Essas normas, de forma recorrente, se voltam contra o meio ambiente, portanto atentam contra a Constituição. Para evitar o debate público, a estratégia do governo tem sido governar unilateralmente por meio destas normas infralegais, isolando o debate no Congresso e nos conselhos ambientais.
Há 30 questionamentos judiciais no STF sobre essas medidas. Segundo pesquisa recente, no primeiro ano do mandato do governo Lula foram oito ações; no de Dilma, três; e no de Temer, duas. A pesquisa não considerou os anos de FHC e Collor por se tratar de regras diferentes.
Retrocessos em conquistas sociais e em aspectos protetivos do meio ambiente são evidentes na quase totalidade das medidas referentes à área ambiental editadas em 2019.
Causa perplexidade a inércia com relação a esse modus operandi de governar. Decretos, medidas provisórias, instruções normativas, portarias, entre outras, representam amplo e profundo impacto em múltiplas políticas públicas relacionadas ao meio ambiente a aos povos indígenas, editados ao sabor das conveniências políticas do governo e em atendimento a interesses setoriais.
A sociedade reage. São inúmeras as notícias, documentos, representações, abaixo-assinados e demandas que demonstram tais atentados à proteção ambiental. De outro lado, nota-se a falta de reação à altura por parte das instituições e autoridades responsáveis, especialmente aquelas que se ocupam do controle da legalidade e da constitucionalidade no país.
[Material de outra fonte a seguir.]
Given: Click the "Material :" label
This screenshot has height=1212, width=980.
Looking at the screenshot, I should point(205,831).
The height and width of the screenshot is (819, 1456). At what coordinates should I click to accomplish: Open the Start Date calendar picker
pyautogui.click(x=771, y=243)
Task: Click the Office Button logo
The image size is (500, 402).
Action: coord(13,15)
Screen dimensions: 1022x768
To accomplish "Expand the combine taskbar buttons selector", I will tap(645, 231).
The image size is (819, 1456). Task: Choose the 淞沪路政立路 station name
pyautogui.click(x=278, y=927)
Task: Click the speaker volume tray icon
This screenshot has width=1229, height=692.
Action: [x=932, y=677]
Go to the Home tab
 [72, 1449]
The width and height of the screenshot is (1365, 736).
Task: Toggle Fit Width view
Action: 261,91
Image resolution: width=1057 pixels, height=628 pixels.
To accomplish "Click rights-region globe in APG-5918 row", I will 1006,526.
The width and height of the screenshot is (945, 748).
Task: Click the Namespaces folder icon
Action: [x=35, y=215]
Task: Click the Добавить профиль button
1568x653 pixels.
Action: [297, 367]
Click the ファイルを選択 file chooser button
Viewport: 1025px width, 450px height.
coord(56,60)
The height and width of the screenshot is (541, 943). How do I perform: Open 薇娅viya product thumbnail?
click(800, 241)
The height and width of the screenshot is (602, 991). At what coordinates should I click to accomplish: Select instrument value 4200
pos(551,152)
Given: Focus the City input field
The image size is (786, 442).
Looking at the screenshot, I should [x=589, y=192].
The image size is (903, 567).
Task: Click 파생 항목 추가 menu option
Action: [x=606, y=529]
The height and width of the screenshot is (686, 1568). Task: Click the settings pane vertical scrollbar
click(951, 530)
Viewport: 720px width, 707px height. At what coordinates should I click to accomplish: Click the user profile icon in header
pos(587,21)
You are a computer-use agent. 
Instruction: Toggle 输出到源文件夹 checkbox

O "bypass" do Congresso evita que a comunidade científica seja ouvida na discussão de normas e políticas públicas ambientais. Vivenciamos muitos desastres e tragédias em função de políticas públicas e de gestões ambientais ineficazes. Ouvir a ciência é questão de sobrevivência, o que só se torna ainda mais fundamental em um contexto de mudanças climáticas com efeitos cada vez mais visíveis.
Também o conjunto normativo do direito ambiental não deve ser ignorado na edição dessas normas, assim como a participação social, um fundamento da cidadania, e prejudicá-la com mecanismos sistemáticos de edição de decretos, medidas provisórias, entre outros instrumentos, por meio de esquivas ao devido processo democrático —um “cheque em branco” para o retrocesso ambiental, em afronta não só a Constituição Federal, como ao Acordo de Escazú (2018).
É preciso defender a democracia e os direitos fundamentais da sociedade brasileira, e se fazem necessárias medidas urgentes: ajuizar ações e solicitar providências dos órgãos responsáveis pela regularidade constitucional; exigir do governo federal que a edição de normas em matéria ambiental seja precedida pela devida discussão democrática com toda a sociedade, incluindo a ciência.
Finalmente, a sociedade brasileira deve recusar nada menos do que a Constituição Federal garante: os princípios da democracia e da gestão participativa do meio ambiente.